* [Source extract]:
This is an exert from http://www.lightbulbs-direct.com/articl ... -bulb-ban/

Then again things may have changed since this has been written.

Dave


----------



## dkm (7 Aug 2009)

If this is being brought in to force I cannot see how a 125w MV bulb will reach a cat C rating. Therefore will not be available after 1st Sept 09. IMO

Dave


----------



## Sarutobi (11 Aug 2009)

So I'm guessing if you are going to get energy saving bulbs, they are fluorescent light tubes?? like T8 or T5 long tubes like that??  Do you have a metal halide cover so then you can put in a bulb like that that can shine light over the tank?   I don't really know if energy saving bulbs are good.  It might depend on how well they work out.  I don't use energy saving bulbs.  Mine are T8 and only about 20 Watts.  I want stronger wattage for my 29 gallon tank like 30W 10,000k something like that.

Are the energy saving bulbs working well?


----------



## GreenNeedle (11 Aug 2009)

Your T8s are the same as 'energy saving' lamps.  They are only called 'energy saving' because they use less electricity to produce the same light as an incandescent.  In essence they use as much power for 11W as a linear fluorescent on an electronic ballast.

Restrike is the major issue for our needs.  In the house we want the light to be emitted in all directions so the spiral or double bend 'bulbs' are fit for purpose here.  In our hobby we want to gather all the light and redirect it downawards.  That means you would need a reflector that folows the piral redirecting light outwards and then another outer reflector redirecting the light downward.  For that effor and cost then it would be pointless.  This is one reason why the CFs we already use are not as good as linears as it is virtually impossible (for a reasonable cost) to manufacture a reflector that pulls the light from 1 side of the bent tube and then avoid restiking both tubes on the return.

The bulbs we use in the houses are not 'dimmer' than incandescents.  They are 2700K which looks dim anyway.  Foolish decision by the UK to use 'very warm white' instead of daylight.  The 6500K ones in a house situation look as bright as the comparison statements suggest to me although like James says this can differ from bulb to bulb.

AC


----------



## Sarutobi (11 Aug 2009)

Ah I see.

* [Problem to work on]:
Print the part of the forum thread above that begins at the words "So I'm guessing" and stops after the words "something like that.". Keep every word and mark unchanged.

[Pointing entries for text and elements]
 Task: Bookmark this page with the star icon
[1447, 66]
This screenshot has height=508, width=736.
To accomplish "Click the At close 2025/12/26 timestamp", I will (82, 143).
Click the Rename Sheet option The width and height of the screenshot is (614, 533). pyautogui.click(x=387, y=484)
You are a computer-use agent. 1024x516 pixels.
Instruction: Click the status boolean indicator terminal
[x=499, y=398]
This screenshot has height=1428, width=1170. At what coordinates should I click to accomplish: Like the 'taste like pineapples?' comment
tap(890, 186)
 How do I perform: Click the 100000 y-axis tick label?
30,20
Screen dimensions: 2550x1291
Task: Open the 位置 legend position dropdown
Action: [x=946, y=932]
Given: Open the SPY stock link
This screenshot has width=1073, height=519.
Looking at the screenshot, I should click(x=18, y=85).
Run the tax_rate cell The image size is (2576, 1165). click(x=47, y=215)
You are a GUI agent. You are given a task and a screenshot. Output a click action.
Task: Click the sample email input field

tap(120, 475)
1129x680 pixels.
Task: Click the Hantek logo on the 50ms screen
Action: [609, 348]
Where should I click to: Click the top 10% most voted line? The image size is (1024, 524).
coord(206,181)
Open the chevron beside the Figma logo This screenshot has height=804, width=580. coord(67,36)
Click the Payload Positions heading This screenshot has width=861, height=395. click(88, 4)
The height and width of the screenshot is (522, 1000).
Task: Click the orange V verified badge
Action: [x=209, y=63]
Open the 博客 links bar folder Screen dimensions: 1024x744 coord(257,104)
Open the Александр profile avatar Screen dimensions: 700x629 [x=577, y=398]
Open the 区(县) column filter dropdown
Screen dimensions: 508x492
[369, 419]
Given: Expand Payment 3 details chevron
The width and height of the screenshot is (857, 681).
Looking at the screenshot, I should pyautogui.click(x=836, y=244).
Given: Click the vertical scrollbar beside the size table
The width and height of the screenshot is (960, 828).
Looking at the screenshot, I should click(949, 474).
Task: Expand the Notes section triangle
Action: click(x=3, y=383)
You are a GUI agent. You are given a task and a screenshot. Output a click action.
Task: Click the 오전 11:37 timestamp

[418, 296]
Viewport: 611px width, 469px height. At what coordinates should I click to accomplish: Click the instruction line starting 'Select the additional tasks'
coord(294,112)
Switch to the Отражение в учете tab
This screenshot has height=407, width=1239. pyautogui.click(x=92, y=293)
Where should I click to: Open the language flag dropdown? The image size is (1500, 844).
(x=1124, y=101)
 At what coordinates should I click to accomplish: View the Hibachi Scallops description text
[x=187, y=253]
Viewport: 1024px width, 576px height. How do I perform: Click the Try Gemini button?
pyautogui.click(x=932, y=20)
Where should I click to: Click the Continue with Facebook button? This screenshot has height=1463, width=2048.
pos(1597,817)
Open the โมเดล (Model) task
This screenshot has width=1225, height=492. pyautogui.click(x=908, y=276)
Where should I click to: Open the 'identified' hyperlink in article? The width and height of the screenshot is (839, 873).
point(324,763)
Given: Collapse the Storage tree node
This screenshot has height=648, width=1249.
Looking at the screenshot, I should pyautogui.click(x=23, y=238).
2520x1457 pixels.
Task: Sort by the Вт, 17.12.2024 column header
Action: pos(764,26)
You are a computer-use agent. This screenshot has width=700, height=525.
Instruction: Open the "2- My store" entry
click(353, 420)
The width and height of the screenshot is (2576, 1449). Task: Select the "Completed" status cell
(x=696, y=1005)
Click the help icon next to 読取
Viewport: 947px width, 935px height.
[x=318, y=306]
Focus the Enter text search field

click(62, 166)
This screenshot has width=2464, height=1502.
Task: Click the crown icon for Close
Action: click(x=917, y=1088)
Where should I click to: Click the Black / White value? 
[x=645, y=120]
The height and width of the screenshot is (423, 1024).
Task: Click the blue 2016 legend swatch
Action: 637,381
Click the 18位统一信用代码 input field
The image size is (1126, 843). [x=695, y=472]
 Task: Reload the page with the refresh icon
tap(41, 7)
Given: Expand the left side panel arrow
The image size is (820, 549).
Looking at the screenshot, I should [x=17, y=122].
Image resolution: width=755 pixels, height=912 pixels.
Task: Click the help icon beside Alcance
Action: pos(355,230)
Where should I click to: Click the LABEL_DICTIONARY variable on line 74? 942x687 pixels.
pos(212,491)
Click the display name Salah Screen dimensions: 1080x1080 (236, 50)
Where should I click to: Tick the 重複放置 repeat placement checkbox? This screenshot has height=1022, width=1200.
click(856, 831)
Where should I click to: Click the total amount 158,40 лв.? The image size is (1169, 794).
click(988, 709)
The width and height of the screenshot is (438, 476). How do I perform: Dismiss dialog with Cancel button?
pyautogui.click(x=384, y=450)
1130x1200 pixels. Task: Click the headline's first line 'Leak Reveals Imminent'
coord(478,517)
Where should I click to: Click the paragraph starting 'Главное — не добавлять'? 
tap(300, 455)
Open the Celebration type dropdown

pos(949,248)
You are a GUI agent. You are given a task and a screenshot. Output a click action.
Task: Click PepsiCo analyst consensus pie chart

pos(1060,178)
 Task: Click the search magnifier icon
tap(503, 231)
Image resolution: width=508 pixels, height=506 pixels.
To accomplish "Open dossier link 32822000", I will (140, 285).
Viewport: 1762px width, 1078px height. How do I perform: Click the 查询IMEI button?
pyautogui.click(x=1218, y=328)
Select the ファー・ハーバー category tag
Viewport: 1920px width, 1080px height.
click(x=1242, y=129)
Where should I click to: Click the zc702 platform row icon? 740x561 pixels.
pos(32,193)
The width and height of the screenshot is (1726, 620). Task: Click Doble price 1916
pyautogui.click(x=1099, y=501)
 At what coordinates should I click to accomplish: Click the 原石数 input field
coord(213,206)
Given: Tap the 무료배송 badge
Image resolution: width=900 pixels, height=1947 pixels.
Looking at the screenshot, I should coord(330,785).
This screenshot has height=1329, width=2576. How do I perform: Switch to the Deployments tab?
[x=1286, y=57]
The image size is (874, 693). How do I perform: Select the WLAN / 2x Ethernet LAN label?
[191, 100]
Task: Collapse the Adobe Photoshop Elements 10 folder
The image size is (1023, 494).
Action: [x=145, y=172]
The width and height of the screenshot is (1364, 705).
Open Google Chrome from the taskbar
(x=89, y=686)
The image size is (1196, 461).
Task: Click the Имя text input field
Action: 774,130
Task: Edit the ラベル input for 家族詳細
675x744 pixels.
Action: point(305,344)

* [The completed task]:
So I'm guessing if you are going to get energy saving bulbs, they are fluorescent light tubes?? like T8 or T5 long tubes like that??  Do you have a metal halide cover so then you can put in a bulb like that that can shine light over the tank?   I don't really know if energy saving bulbs are good.  It might depend on how well they work out.  I don't use energy saving bulbs.  Mine are T8 and only about 20 Watts.  I want stronger wattage for my 29 gallon tank like 30W 10,000k something like that.